Partitioning the Problem
You’ll want to partition your source data into smaller chunks of about the same size. You can do this based on natural ranges in the data, such as by time or geography. Or, if you have an identity column, you can modulo the values in it to identify equal partitions. Otherwise, you can fall back to applying a hash function on key columns to produce partitions.
In addition to partitioning the source table, you’ll want to partition destination tables to match the partitioning of your source data. The SQL SWITCH command provides a very efficient mechanism to add and remove partitions to a table.
After partitioning the problem, you need to eliminate any potential conflicts between those partitions. Having a stateless design is important to avoid complex interactions and eventual conflicts. To ensure the package is stateless in its design, you’ll want to pass into it all the information it needs to do its work.
Be sure to avoid lock contention. Many connections inserting to the same table will eventually cause contention. To avoid this, use partitioned tables and take advantage of the SQL SWITCH.
Watch out for any control hardware contention. If Disk I/O is an issue, move to more or faster drives. If network I/O is an issue, add or upgrade network controllers. If CPU or memory usage is an issue, run on a computer with more processors or more memory, or run across several computers. And remember, Integration Services is design to run in memory, so be sure each package has enough memory.
After partitioning into smaller tasks and eliminating conflicts between those tasks, you’ll want to schedule those tasks to run efficiently. To create an efficient schedule, start by defining a priority queue of the work to be done. A SQL table is great for this purpose.
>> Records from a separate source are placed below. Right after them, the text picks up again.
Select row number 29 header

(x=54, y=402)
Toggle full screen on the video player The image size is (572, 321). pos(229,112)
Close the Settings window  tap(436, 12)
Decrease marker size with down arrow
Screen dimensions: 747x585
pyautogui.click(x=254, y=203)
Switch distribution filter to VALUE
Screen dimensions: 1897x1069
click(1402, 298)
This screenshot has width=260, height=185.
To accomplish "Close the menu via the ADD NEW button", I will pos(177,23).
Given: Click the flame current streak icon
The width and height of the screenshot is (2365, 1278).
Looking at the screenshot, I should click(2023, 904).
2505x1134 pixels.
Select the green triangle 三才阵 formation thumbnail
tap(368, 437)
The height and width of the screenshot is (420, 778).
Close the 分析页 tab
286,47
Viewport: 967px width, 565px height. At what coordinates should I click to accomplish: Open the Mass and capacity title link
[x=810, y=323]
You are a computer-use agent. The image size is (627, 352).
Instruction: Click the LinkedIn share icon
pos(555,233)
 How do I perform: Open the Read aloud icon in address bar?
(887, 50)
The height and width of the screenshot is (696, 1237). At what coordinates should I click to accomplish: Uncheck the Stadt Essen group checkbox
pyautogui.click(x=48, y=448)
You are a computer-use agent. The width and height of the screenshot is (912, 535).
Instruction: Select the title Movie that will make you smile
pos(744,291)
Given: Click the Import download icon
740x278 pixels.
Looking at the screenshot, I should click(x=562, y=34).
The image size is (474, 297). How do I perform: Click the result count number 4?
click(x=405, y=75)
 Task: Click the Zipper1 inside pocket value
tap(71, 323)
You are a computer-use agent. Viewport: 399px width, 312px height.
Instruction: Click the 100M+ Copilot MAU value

Then, start multiple copies of the package you have built to do the work. Using the Windows START command to invoke dtexec.exe is a simple and effective way to do this. The number of packages you start determines the degree of parallelism you will use.
Each of these packages will then process work from the task queue based on priority until there is no work left to be done. A loop inside the package firsts gets a task from the priority queue, then does the work defined by that task, and then repeats until the task queue is empty.
In the first run of the demo, each task is being processed in sequence by a single package instance.
In the second run of the demo, two processes are working in parallel. The tasks get completed in batches of two and the total demo run time drops in about half from about 64 seconds to 36 seconds.
In the third run of the demo, four processes are working in parallel. The time for individual tasks has risen from 9 seconds to about 14 seconds. And, the total run time has dropped from about 36 seconds to about 28 seconds.
In the last run of the demo, eight processes are working in parallel. As all tasks get worked on simultaneously, the time for each task has risen to about 27 seconds and the total run time is almost the same as with four processes. What’s happened here is that we’ve hit a disk I/O bottleneck as all eight processes contend with each other to read their data files from the disk. To solve this problem, we would want to spread the files across separate disks and controllers, or move to a faster disk technology.